1) to end the system of banks printing money and charging us interest on their imaginations (see my series on Money if you don't understand this statement);

2) to stop the money in politics where the big money interests pay legislators to make policy that funnels money up; and

3) to cut entire swaths out of the federal government--BIG swaths, and then let people and state and local governments have back the authority to handle more of their own affairs, where the politicians are closer to the folks where we can keep an eye on them.

Then we have to get real.  We can't bomb our way to peace.  If we could, then war would have long ago ceased.   We can't borrow our way to prosperity.  If we could, wouldn't a $15 trillion debt mean our economy was booming?  We can't control every bad thing happening in the world with laws and regulations.  If we could, wouldn't drugs, child abuse and air pollution all be gone?

We can't fix the world when our own country is horribly broken, and as long as we think we need to fix the world, it's going to stay broken. We can't grab and scratch and claw for more, damn the consequences, and then lament that others grab and scratch and claw back. And we can't turn over our lives to other people, turn up the TV and ignore it for 40 or 50 years and expect that when we tune back in, it will all be as we want it to be. 

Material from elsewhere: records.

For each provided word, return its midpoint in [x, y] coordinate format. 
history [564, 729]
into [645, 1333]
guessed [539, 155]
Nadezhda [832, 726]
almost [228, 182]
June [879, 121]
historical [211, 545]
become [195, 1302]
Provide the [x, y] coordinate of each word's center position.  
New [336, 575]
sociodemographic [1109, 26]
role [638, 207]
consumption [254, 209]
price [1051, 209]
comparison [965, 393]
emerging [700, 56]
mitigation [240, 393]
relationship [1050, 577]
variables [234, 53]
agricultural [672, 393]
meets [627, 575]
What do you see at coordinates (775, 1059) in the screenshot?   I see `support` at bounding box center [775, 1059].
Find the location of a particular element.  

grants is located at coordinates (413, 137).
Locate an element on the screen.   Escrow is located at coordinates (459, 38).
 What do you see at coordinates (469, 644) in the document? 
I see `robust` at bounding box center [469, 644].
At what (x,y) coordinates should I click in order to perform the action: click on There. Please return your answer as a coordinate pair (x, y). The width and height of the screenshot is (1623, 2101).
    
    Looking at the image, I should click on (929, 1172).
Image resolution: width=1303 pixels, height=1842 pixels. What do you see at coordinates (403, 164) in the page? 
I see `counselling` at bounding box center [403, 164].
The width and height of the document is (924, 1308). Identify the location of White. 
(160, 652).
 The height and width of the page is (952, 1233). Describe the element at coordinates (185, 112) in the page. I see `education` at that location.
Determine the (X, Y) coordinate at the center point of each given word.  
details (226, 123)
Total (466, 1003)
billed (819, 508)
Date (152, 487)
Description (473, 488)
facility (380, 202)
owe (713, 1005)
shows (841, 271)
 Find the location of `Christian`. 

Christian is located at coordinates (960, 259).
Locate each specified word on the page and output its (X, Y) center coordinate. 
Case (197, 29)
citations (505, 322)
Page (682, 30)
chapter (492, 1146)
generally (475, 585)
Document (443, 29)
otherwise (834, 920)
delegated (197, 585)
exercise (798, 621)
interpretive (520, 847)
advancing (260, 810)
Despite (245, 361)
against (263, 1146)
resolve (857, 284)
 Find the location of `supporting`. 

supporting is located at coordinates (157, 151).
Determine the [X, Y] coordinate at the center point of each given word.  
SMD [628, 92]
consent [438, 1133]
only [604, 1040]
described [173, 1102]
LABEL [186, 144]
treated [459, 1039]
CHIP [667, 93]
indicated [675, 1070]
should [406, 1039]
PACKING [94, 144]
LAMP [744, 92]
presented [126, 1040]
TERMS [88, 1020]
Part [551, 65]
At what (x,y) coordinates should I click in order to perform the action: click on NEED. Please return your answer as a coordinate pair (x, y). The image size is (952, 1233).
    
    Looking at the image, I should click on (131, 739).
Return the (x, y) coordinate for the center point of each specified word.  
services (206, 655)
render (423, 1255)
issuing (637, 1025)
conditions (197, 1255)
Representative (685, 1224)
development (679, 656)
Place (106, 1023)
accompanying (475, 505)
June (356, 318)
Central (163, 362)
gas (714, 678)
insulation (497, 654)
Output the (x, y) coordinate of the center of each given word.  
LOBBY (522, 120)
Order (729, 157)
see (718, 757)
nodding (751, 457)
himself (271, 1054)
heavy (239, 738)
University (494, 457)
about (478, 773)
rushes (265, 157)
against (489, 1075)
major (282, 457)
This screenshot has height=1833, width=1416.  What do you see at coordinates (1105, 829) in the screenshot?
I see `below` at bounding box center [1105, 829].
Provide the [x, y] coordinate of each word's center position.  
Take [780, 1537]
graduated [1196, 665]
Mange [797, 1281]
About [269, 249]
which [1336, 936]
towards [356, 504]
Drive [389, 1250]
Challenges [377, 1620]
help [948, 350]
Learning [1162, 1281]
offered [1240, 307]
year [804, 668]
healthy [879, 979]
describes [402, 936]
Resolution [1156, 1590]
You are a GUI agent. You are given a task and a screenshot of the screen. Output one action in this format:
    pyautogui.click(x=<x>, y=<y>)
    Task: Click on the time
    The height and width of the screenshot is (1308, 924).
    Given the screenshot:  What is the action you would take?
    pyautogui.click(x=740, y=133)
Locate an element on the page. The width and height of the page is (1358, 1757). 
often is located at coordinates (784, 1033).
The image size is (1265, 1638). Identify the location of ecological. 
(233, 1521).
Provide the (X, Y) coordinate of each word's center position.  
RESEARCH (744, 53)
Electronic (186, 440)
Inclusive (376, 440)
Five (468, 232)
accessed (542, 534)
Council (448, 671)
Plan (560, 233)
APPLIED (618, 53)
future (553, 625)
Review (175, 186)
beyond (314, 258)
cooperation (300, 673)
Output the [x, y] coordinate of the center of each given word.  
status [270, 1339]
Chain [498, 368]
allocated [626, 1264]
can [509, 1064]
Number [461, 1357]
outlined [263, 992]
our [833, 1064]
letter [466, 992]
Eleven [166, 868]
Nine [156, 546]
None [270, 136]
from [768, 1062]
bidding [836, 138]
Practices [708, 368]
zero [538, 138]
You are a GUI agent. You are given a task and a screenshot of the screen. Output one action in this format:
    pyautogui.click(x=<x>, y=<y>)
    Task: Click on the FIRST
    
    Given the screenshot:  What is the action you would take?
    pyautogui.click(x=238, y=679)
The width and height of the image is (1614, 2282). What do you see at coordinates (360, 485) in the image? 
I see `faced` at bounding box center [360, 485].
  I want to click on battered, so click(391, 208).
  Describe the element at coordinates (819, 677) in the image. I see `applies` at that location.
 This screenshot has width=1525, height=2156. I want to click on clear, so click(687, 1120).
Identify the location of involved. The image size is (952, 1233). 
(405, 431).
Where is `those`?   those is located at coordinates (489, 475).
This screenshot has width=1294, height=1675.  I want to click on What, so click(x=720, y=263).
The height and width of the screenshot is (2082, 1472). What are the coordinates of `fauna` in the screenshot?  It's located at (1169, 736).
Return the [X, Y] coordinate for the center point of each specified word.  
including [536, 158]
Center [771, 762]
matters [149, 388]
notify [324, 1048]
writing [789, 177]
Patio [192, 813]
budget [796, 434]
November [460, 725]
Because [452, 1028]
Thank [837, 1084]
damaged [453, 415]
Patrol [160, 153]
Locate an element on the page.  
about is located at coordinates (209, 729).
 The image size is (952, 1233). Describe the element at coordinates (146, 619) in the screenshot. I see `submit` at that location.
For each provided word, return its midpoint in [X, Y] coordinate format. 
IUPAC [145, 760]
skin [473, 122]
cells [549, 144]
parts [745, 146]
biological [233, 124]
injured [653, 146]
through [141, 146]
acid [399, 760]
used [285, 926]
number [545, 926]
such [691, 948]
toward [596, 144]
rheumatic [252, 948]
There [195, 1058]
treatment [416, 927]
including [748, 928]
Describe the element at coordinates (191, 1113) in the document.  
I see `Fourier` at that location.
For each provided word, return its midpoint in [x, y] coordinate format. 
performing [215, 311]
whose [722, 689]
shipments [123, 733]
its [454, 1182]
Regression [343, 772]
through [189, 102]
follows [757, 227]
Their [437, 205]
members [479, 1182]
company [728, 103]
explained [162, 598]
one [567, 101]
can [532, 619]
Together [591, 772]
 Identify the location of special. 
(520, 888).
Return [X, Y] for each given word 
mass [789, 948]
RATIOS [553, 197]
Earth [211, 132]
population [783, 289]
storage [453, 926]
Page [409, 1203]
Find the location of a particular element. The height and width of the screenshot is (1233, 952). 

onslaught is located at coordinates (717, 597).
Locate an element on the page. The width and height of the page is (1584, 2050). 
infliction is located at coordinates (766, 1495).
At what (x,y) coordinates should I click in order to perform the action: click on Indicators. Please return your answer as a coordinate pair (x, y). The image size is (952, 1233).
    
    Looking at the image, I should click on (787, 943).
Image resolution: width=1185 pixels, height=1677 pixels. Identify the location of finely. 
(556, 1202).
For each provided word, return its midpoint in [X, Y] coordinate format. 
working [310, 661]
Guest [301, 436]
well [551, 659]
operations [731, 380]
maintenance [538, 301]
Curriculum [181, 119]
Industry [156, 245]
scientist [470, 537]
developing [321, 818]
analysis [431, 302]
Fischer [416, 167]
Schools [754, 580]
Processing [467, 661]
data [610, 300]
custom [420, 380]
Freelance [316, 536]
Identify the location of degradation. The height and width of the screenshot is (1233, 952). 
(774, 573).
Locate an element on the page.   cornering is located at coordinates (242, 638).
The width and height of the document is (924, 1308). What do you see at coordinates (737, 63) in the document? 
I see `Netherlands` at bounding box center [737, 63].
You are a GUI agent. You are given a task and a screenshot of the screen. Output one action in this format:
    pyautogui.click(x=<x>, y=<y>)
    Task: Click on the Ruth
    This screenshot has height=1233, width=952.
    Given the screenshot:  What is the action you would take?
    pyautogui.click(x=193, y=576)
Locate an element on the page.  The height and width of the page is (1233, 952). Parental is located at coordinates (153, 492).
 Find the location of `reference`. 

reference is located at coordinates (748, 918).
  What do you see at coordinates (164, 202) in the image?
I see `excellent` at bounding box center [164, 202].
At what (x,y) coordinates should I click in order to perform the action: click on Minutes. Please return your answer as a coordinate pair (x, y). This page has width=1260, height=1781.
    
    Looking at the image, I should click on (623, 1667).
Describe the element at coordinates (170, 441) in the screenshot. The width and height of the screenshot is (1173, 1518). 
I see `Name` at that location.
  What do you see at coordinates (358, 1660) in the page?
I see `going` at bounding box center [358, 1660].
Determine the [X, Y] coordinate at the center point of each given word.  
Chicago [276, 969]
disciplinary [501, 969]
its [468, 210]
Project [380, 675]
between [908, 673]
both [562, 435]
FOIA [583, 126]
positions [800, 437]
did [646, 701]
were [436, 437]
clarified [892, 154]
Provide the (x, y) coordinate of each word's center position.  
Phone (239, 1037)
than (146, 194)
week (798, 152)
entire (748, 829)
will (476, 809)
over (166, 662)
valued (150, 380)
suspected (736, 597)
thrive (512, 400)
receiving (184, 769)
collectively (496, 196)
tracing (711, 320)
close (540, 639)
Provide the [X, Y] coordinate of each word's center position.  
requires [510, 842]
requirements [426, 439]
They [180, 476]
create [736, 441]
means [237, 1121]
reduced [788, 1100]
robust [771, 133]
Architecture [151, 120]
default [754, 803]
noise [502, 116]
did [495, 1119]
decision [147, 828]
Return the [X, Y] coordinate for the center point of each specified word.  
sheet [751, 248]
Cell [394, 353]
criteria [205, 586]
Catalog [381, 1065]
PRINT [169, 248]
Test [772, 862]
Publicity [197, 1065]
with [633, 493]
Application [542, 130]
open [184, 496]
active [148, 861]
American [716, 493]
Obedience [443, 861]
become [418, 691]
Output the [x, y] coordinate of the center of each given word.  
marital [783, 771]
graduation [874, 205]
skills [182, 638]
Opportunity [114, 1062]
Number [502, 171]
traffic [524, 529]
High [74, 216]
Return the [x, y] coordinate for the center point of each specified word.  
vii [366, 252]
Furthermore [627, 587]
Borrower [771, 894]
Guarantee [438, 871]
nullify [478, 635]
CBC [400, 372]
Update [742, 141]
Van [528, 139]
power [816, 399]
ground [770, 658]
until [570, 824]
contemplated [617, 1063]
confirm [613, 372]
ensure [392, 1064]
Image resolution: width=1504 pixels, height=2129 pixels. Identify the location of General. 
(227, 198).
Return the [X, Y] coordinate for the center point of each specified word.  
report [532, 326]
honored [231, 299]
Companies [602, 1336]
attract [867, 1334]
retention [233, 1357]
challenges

We must begin to engage.  We must think more deeply than liberal vs. conservative, black vs. white, D vs. R, rich vs. poor.  Those distinctions, like all others, are used merely to set up false conflicts that distract us from the real issues--and always have been (see my post called The Arch).  We must see that the world is not a series of bumper stickers, but a complicated and easily imbalanced system.  We must stop thinking that big problems have easy, painless answers.    We must see ourselves as we are--as parts of progressively larger entities--communities, countries, a world.

And finally, we have to start thinking and acting on the principle that what's good for all is good for us, because ultimately, the whole world will drop to the level of the lowest, and right now, that's pretty low.